Zoals hiervoor aangegeven, vormt het faciliteren van elektronische deelname aan de algemene vergadering een onderdeel van het bevorderen van stemmen op afstand. De lidstaten hebben in het algemeen de doelstellingen van de richtlijn positief beoordeeld. Met betrekking tot elektronisch stemmen is er binnen dit richtlijnvoorstel maar weinig ruimte voor protectionisme van lidstaten, omdat op grond van de tekst van het voorstel vennootschappen immers zelf zullen mogen bepalen of zij elektronisch stemmen toestaan. Lidstaten mogen dit niet verbieden of onmogelijk maken. Wat mogelijk wel een rol speelt is dat enkele lidstaten al een systeem hebben ontwikkeld voor elektronische deelname aan de algemene vergadering. Het bestaan van een bepaald systeem zou het grensoverschrijdend stemmen kunnen belemmeren. Op dit moment bestaat er echter onvoldoende zicht op de redenen van lidstaten om verder in te gaan op dit punt.

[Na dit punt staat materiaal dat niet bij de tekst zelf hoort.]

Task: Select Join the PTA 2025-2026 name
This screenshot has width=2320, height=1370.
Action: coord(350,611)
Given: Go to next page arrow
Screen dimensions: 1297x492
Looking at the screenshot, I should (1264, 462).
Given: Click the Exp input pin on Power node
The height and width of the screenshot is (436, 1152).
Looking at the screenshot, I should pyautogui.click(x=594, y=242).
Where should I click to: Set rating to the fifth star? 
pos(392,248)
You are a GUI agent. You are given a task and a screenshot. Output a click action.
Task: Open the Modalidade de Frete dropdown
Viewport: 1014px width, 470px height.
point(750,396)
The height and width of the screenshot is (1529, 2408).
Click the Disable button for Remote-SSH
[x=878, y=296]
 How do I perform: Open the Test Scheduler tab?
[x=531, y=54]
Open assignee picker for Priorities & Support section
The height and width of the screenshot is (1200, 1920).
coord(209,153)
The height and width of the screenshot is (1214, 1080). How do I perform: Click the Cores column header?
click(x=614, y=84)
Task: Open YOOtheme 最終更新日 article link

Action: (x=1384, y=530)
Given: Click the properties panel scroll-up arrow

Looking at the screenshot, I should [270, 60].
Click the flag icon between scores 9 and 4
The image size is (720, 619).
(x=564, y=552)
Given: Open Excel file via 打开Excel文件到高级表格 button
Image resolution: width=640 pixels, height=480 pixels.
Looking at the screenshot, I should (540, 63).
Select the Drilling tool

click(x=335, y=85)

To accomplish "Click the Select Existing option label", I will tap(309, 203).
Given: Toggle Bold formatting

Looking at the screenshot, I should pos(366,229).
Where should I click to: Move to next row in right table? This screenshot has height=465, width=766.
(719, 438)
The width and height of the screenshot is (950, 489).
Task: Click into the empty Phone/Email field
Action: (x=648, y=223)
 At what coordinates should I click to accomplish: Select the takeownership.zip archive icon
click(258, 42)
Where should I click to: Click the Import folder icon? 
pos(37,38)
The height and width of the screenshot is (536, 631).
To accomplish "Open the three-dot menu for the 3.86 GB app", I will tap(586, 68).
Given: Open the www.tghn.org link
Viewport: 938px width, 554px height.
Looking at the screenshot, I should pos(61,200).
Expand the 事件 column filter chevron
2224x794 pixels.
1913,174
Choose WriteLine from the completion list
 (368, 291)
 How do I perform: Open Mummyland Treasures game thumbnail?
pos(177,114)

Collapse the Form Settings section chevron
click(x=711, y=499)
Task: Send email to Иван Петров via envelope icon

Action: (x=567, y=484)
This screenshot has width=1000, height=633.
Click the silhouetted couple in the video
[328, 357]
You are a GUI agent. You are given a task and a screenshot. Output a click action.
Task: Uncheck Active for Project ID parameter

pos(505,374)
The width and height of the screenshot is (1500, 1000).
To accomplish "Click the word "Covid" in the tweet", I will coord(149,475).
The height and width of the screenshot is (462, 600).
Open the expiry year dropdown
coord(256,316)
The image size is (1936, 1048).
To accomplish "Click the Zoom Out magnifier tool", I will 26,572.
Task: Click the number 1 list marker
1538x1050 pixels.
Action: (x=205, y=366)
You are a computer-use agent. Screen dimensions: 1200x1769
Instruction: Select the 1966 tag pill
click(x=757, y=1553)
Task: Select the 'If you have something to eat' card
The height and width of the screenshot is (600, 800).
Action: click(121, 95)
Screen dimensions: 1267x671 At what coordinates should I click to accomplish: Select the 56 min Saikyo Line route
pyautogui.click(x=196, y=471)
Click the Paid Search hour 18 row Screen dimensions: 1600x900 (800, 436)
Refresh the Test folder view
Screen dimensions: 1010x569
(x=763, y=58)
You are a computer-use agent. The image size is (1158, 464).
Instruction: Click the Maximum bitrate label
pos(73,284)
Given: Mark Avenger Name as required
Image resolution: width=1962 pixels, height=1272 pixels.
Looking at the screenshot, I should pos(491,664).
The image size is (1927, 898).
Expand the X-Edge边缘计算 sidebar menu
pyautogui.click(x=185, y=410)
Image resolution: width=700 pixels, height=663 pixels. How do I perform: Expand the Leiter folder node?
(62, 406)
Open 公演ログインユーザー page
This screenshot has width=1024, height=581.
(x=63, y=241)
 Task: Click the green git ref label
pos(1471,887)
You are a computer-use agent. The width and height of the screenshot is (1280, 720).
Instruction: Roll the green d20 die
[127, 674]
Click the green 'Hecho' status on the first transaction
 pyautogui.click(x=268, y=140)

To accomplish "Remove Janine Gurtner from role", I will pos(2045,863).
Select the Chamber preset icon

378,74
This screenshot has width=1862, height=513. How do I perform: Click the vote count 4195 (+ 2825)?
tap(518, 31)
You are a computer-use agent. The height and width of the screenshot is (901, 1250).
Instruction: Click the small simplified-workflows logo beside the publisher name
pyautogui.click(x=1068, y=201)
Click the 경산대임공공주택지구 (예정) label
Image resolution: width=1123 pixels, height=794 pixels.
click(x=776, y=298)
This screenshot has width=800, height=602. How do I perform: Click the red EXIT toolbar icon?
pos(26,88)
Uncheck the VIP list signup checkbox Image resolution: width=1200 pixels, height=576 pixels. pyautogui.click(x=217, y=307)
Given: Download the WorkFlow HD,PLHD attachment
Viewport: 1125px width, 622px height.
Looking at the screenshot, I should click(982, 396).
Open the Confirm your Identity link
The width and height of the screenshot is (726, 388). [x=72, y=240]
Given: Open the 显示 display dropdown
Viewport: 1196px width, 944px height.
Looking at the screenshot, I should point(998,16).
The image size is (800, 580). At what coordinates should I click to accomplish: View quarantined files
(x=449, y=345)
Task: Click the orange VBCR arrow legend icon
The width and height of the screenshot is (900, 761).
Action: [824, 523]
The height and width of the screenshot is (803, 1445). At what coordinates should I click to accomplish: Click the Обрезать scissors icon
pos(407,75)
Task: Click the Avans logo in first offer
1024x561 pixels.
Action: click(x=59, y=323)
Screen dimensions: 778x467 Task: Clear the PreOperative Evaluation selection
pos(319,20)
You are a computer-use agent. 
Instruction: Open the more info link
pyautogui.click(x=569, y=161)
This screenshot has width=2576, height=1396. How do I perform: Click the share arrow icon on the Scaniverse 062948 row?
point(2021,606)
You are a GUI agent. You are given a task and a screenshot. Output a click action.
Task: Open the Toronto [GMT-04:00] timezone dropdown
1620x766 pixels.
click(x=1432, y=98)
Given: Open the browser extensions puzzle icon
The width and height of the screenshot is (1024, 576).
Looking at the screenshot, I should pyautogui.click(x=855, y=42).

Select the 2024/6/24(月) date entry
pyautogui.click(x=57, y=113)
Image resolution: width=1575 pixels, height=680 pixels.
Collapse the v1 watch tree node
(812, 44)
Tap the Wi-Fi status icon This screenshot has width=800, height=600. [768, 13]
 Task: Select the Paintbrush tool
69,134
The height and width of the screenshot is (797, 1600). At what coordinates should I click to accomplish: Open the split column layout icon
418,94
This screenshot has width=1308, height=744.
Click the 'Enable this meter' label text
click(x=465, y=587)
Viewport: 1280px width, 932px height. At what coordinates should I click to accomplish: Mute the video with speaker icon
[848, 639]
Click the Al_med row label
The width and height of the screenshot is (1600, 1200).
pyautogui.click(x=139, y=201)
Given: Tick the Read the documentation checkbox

Wanneer er geen verplichting voor lidstaten tot het faciliteren van elektronische deelname aan de algemene vergadering in de richtlijn wordt opgenomen is het mogelijk dat nationaal te regelen. Dit gebeurt voor Nederland reeds met het wetsvoorstel tot wijziging van Boek 2 BW ter bevordering van het gebruik van elektronische communicatiemiddelen bij besluitvorming in rechtspersonen , waar wordt geregeld dat vennootschappen in hun statuten kunnen opnemen dat deelname aan de algemene vergadering langs elektronische weg mogelijk is. Vennootschappen worden hierdoor niet verplicht tot het bieden van de mogelijkheid tot elektronische deelname.